As consumers are faced with the reality of quarantine, brands have been forced to identify how to survive and thrive in an at-home economy. The ability to reassess, reinvent and reposition your brand quickly have emerged as the primary survival skills of 2020.
Once we entrepreneurs and brand managers have landed on a set of characteristics that define our brand, one of the biggest challenges becomes acknowledging and addressing the false sense of security we get when we feel we’ve crafted the perfect story. It’s true that the purpose of a brand iron is to burn a permanent and indelible mark, but what many seem to forget is that a brand is developed during a specific point in time, under very specific circumstances in terms of market conditions, social trends, political environments, and so on.
If COVID-19 has taught us anything, it’s that everything can change in a moment and agility is needed to meet the changing needs of our stakeholders.
Agility is the ability to understand, think and move quickly—much like a competitive athlete.
Well now that you’re probably wondering where to start with your rebrand/brand pivot, here are seven questions you need to ask to make yourself more agile for the pivot.
1) When did you launch your brand?
Take a step back and evaluate what the landscape was when you first launched your brand. Then, compare that with the current culture, climate and consumer behavior patterns to determine if the product or service still meets a felt need. Is your brand dated? Could it use a fresher, hipper feel? Might renaming your brand tell the story better?
2) Do I really know my customer today?
A brand pivot/rebrand is the perfect time to assess your ideal customer today and determine if they are (or should be) the same type of consumer you were first targeting. People and companies change. The clients you started with may not resemble the ones you have today, or the ones you need to attract in the future. Perhaps your customers loved your product or service when they first met you, but their needs have evolved as technology has and the choices available to them have changed as well. Always be ready to reassess who your primary target market is, and what they need.
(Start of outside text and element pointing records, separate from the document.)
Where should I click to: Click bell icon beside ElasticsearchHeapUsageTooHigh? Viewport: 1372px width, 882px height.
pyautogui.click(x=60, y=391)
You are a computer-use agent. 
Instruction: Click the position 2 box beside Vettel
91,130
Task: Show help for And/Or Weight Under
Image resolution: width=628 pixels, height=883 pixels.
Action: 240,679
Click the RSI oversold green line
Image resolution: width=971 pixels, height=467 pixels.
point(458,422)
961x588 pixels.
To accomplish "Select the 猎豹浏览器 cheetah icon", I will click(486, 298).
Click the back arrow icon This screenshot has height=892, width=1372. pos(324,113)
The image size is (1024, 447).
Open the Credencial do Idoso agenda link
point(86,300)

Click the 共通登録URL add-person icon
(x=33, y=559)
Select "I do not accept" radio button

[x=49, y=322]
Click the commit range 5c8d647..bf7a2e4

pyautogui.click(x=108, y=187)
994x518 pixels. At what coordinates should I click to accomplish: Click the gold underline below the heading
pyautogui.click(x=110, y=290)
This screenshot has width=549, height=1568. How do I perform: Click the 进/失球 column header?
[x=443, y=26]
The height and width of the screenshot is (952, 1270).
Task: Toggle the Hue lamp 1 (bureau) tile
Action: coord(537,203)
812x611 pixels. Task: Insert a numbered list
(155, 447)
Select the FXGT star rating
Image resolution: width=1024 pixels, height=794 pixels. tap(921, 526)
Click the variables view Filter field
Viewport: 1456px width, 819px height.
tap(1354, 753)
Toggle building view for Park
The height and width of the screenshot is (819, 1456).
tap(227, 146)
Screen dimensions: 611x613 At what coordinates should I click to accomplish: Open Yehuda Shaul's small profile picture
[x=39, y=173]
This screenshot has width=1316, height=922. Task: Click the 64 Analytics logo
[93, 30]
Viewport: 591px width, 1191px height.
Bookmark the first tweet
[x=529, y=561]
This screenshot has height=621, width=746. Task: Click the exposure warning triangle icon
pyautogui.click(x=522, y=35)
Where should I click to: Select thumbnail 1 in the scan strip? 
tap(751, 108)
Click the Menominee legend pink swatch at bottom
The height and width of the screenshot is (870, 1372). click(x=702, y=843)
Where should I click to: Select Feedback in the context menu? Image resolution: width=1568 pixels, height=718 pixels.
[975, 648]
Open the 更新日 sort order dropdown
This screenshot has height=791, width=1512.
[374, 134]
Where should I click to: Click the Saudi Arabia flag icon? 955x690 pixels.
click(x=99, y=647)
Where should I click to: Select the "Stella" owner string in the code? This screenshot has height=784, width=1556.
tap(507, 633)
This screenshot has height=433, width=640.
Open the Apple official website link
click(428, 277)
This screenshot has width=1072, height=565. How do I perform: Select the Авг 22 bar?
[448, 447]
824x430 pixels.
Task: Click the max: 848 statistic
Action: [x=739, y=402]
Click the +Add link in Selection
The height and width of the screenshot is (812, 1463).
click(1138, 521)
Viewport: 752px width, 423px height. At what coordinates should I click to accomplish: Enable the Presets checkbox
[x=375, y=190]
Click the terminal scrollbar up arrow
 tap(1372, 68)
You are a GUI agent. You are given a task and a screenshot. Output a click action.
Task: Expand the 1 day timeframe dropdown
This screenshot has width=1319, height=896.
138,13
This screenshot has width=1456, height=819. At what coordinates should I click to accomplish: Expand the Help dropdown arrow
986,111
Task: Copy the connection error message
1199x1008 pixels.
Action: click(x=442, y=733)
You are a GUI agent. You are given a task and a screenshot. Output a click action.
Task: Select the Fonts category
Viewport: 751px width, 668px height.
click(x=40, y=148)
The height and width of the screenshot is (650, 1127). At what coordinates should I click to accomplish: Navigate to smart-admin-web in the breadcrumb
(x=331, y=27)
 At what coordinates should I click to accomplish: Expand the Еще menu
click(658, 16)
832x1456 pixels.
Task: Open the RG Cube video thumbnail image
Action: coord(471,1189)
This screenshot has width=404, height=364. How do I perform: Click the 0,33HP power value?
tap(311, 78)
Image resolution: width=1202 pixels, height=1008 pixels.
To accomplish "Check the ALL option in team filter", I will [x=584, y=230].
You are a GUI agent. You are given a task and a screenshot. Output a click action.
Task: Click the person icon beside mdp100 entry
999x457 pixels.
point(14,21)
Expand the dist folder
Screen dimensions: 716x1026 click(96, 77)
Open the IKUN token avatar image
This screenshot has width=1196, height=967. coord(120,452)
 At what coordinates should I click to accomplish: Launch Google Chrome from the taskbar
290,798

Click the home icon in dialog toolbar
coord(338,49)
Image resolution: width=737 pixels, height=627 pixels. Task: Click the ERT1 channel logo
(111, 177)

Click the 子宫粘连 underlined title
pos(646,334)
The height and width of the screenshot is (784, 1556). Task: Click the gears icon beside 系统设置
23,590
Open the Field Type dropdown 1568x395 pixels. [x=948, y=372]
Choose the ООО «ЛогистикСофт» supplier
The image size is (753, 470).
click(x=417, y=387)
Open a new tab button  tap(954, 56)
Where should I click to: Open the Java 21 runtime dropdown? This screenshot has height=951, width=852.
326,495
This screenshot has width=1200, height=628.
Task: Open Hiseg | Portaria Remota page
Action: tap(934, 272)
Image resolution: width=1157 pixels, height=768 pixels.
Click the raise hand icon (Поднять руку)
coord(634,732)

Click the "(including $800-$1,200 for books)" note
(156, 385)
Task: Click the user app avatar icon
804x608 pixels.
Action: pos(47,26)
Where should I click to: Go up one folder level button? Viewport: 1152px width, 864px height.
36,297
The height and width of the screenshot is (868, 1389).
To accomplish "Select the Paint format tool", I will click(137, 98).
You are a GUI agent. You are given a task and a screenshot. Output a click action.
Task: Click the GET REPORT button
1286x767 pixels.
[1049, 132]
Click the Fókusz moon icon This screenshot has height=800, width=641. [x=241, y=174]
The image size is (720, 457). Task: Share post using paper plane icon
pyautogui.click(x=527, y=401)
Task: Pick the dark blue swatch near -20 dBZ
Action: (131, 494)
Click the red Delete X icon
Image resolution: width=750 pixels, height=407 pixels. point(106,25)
3) How does my customer feel about my product, service and story?
Yup, it’s important for customers to actually feel connected to your story. Your ongoing engagement with customers is a good place to assess this, assuming you have been engaging with them. Emotional Branding goes beyond the physical identifiers of your image and is often an element forgotten when marketers develop and launch a brand, but it’s a critical component in separating oneself from the competition. Customers that are emotionally connected to your brand or product are more willing to share their positive experiences with others simply because they want to.
4) Is my brand perceived as moral, and engaged in the world?
People pay attention to how socially conscious the companies they interact with are. If your brand is making a difference in your community or the world, customers are more likely to evangelize for it. With all that is going on in the world—global warming, the pandemic, emotional health issues, world hunger and homelessness, domestic violence, etc.-customers want to know if your brand stands for anything. Providing people with a sense of altruism when they spend their hard-earned money builds loyalty, because it gives them more than just what they paid for.
5) Are sales increasing or decreasing during the current market situation?
If the current crisis has caused an uptick in sales, perhaps there’s a better way to tell your story to capture more of the market and gain a higher rung in the top-of-mind ladder. What you want to determine is who are your new competitors at this point, and how to differentiate your brand from theirs.
6) Is it time to pivot your brand, or your business model?
After you’ve determined your relationship with your customer and assessed who they really are today, you will need to determine whether you are pivoting your brand or your actual business model. Keep in mind that any change carries its own risks and rewards. But it marks a new frontier for your brand.
7) What is it about rebranding that you feared before the current situation?
It’s human nature to be a bit afraid of the unknown, especially when it comes to whether or not a change we are considering will effect our bottom line. The silver lining during times of crises is that we no longer feel we have a choice and sometime the choices-changes-we make are exactly what we needed to do.
The English writer Samuel Johnson once noted, “when a man knows he is to be hanged in a fortnight, it concentrates his mind wonderfully.” We are not so bleak here at Jungle, but we do want you to consider re-framing your thought process. Within reason, it can be extremely productive to think of stress and crisis as an opportunity. If you’ve considered rebranding in the past, it may be best to stop procrastinating!